▸ **Work item**: Send back the line that contains "You are a computer-use agent. 504x395 pixels." and all lines following it through the end of the data below, exactly, omitting pictures.

········

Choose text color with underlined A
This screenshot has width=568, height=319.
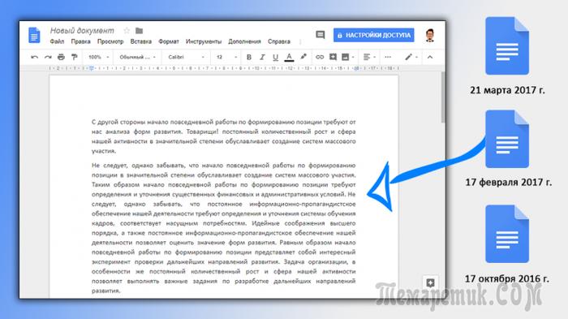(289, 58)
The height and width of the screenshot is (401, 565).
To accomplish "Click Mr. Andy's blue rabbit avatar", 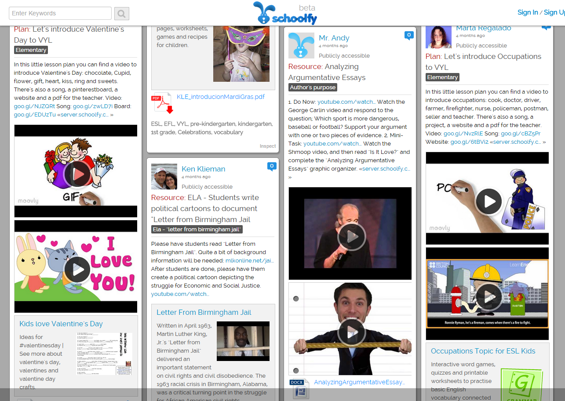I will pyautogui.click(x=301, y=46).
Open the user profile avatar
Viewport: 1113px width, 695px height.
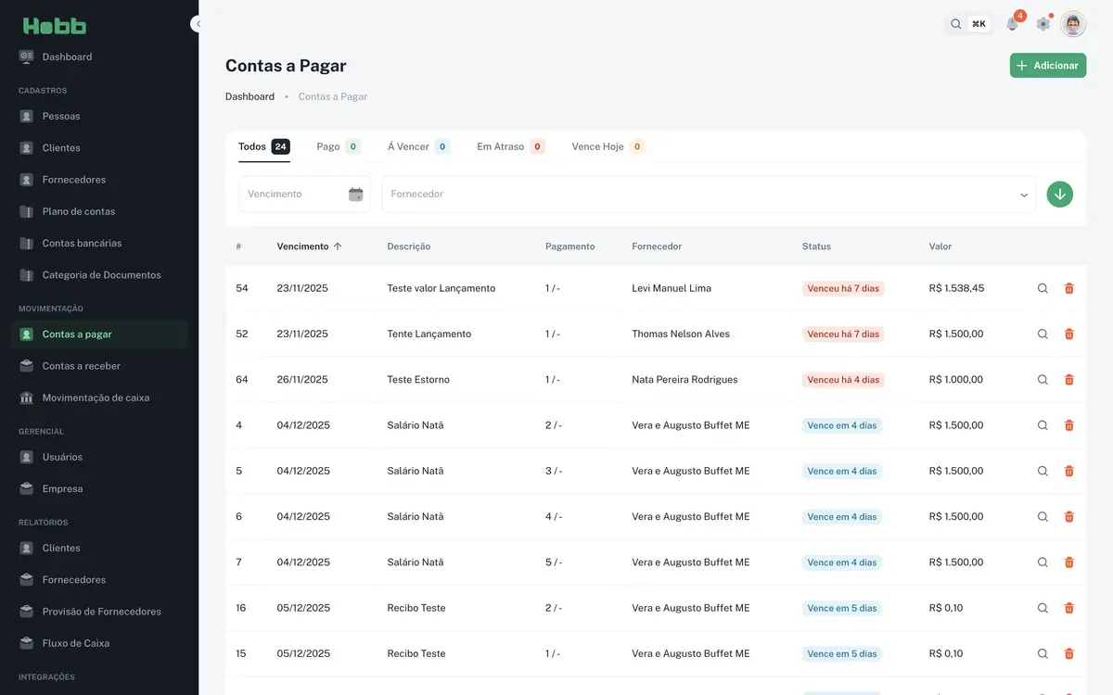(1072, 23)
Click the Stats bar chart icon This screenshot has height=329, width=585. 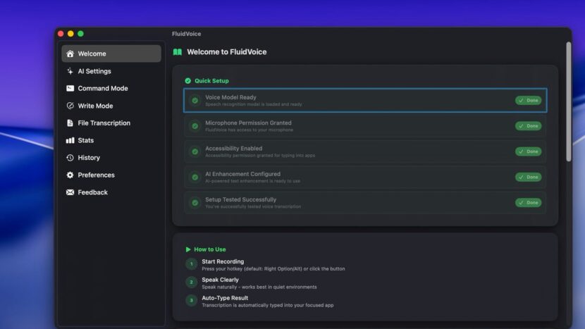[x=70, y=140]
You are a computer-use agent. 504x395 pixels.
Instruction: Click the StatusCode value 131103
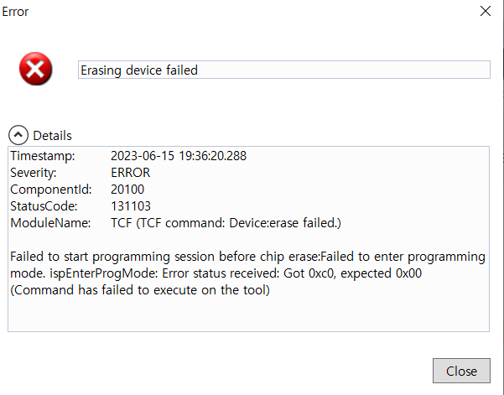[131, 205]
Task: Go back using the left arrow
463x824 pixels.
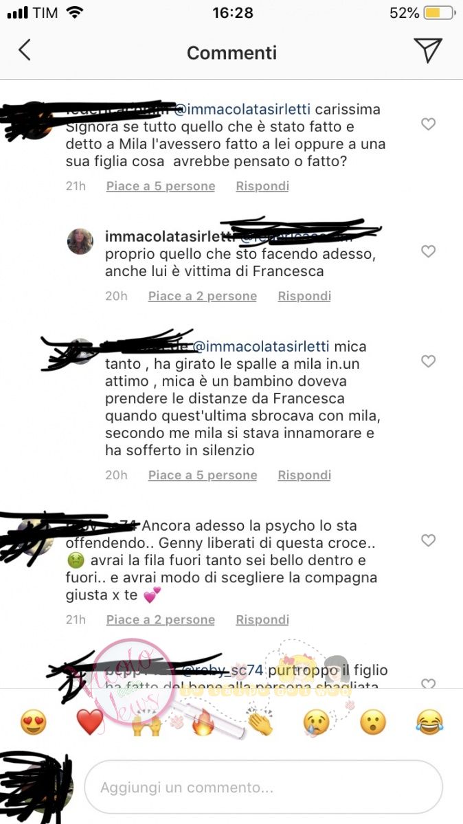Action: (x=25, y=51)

········

▸ **Answer space**:
You are a computer-use agent. 504x395 pixels.
Instruction: Click the StatusCode value 131103
[131, 205]
Task: Go back using the left arrow
463x824 pixels.
Action: (x=25, y=51)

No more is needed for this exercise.